Publicador de contenidos

Traslación e Impacto

El papel de España y el Fondo Mundial ante la crisis de financiación en salud global

ISGlobal reúne en Madrid a expertos y actores políticos para analizar el retroceso de la financiación en salud global y el papel que España puede desempeñar para sostener los avances en VIH, tuberculosis y malaria

27.11.2025
Foto: Aleix Cabrera / ISGlobal

El pasado 13 de noviembre, ISGlobal reunió en Madrid a representantes del Fondo Mundial, periodistas y actores políticos y de la administración para abordar un asunto urgente: el retroceso de la financiación internacional para salud global y el rol que España puede jugar en este escenario. Este encuentro abrió un espacio de análisis sobre cómo sostener los avances logrados en VIH, tuberculosis y malaria en un momento marcado por la retirada de donantes clave.

Efectos inmediatos de la retirada

La caída de la financiación internacional ya se deja sentir en el conjunto de la respuesta global a las grandes epidemias. La reducción de aportaciones por parte de donantes clave ralentiza la expansión de tecnologías recientes, limita la capacidad de los programas nacionales para mantener coberturas de tratamiento y frena el fortalecimiento de sistemas de salud que dependen de estos fondos para sostener recursos humanos, laboratorios, cadenas de suministro y sistemas de datos.

La incertidumbre presupuestaria compromete avances que han permitido salvar más de 70 millones de vidas; han reducido la transmisión de madre a hijo en un 73% a nivel mundial y han evitado 20 millones de nuevas infecciones desde la creación de mecanismos multilaterales como el Fondo Mundial

Prioridades identificadas para el VIH

Durante la jornada se identifican cuatro líneas de acción prioritarias: mejorar la prevención con nuevas herramientas como los inyectables de acción prolongada, como el Lenacapavir; avanzar hacia la eliminación de la transmisión madre hijo; adaptar los sistemas sanitarios a una población con VIH que vive más años; y consolidar sistemas de información digital que requieren financiación estable.

Un Fondo Mundial clave y países de renta media en tensión

El Fondo Mundial sigue siendo una pieza central de la arquitectura sanitaria global y avanza hacia modelos más integrados y centrados en la atención primaria, con el fin de reducir la fragmentación y reforzar la sostenibilidad de los programas.

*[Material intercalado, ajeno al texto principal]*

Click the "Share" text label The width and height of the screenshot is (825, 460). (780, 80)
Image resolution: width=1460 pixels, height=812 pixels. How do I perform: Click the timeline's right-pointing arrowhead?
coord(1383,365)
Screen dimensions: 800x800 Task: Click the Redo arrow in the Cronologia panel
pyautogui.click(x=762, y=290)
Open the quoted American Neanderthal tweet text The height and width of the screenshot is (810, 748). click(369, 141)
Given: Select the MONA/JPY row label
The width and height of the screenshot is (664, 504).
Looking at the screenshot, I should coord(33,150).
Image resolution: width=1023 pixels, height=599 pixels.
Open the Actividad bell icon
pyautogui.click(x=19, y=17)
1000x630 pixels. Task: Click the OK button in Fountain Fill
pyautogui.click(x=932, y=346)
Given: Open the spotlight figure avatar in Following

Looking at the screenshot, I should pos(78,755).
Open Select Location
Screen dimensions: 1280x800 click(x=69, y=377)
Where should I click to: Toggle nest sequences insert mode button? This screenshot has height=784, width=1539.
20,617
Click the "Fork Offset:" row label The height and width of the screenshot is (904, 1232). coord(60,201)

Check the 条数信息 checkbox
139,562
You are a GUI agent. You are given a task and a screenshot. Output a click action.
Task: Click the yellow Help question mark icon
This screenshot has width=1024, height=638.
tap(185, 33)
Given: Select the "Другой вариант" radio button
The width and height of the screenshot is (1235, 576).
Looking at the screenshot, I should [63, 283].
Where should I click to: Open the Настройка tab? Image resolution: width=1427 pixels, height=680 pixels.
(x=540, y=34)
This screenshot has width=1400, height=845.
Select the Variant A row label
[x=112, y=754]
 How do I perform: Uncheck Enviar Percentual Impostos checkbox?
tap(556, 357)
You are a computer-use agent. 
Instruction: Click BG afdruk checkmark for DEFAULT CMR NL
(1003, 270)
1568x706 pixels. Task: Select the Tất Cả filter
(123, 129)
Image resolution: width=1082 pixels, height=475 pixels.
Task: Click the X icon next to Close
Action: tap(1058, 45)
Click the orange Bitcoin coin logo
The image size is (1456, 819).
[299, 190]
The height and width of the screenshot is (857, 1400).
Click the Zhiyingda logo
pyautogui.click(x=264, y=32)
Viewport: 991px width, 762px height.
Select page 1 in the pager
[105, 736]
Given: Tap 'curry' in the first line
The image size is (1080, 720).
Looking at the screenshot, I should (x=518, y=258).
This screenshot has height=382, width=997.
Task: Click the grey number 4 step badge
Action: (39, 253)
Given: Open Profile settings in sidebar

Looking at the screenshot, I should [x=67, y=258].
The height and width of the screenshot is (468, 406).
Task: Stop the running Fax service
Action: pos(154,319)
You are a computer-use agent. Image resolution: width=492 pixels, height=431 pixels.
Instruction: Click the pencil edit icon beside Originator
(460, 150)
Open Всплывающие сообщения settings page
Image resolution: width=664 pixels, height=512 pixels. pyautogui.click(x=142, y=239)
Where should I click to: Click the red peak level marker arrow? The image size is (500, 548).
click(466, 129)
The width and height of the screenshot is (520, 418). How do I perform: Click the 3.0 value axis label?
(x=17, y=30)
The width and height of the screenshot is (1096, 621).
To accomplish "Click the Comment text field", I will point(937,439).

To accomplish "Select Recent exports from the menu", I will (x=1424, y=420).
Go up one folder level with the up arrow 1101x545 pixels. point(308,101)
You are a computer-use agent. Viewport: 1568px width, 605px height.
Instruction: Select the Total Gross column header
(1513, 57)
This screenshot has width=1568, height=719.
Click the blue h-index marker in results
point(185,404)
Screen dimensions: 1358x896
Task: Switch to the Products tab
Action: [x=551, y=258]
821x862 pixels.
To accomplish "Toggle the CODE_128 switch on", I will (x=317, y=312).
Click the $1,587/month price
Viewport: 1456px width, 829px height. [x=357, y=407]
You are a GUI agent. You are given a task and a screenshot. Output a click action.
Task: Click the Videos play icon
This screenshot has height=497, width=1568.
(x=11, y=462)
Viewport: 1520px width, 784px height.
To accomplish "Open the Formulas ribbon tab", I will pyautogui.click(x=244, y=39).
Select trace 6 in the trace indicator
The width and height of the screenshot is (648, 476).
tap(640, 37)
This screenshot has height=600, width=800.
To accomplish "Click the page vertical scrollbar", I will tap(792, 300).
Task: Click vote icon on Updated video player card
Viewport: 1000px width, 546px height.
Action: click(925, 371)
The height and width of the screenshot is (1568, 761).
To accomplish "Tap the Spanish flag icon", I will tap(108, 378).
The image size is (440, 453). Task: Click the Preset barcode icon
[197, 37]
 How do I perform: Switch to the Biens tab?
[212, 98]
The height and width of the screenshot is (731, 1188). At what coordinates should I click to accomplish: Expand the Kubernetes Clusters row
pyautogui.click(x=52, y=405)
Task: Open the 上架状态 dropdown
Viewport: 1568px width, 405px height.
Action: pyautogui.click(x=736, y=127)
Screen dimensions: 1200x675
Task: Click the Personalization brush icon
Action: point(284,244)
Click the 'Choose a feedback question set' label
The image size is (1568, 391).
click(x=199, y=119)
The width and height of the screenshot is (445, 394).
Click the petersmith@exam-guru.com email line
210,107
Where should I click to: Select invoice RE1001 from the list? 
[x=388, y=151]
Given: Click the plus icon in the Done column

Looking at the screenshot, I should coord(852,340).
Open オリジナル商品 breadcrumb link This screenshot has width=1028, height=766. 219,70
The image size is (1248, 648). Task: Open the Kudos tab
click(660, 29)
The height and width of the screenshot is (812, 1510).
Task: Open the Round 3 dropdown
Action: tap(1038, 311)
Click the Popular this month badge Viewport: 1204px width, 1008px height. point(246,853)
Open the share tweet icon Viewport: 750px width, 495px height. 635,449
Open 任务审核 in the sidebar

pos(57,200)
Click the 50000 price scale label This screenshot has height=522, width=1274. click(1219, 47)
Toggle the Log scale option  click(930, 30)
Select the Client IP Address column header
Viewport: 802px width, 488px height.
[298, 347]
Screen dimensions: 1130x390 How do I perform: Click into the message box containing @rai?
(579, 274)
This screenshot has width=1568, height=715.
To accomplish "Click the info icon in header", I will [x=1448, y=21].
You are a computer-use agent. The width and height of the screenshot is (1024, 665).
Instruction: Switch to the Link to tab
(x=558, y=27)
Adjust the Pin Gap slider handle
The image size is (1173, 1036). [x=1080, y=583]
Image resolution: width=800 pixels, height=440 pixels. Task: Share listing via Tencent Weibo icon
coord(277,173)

Sin embargo, los países de renta media afrontan crecientes dificultades: sin acceso a licencias que abaraten innovaciones y con una cooperación internacional menguante, mantener programas esenciales se vuelve más complejo. Aunque muchos países muestran un crecimiento económico, todavía no alcanzan compromisos como el de destinar el 15% del presupuesto nacional a salud.

Cuando el progreso se detiene, la desigualdad avanza

El estancamiento en la lucha contra el VIH y la malaria golpea con más fuerza a los grupos más vulnerables —niños pequeños, mujeres embarazadas, adolescentes y poblaciones estigmatizadas— mientras los recortes internacionales, especialmente de Estados Unidos, ponen en riesgo la respuesta del Fondo Mundial y la estabilidad de sistemas de salud ya frágiles. 

El papel de España

En medio de esta coyuntura, España eleva su contribución al Fondo Mundial de 130 a 145 millones de euros, un gesto que refuerza su papel en el debate internacional y su capacidad para facilitar coaliciones para la reforma del sistema de salud global.

El encuentro evidenció que el futuro de la salud global depende de las decisiones que se están tomando ahora mismo. La ciencia ha demostrado qué funciona, pero la falta de financiación amenaza con revertir avances históricos. España tiene la oportunidad de contribuir a mantener el compromiso internacional y promover soluciones que permitan que los progresos alcanzados no retrocedan.

 

Esta crónica ha sido redactada a partir del texto original de Lalama Jabby y Laura Agundez.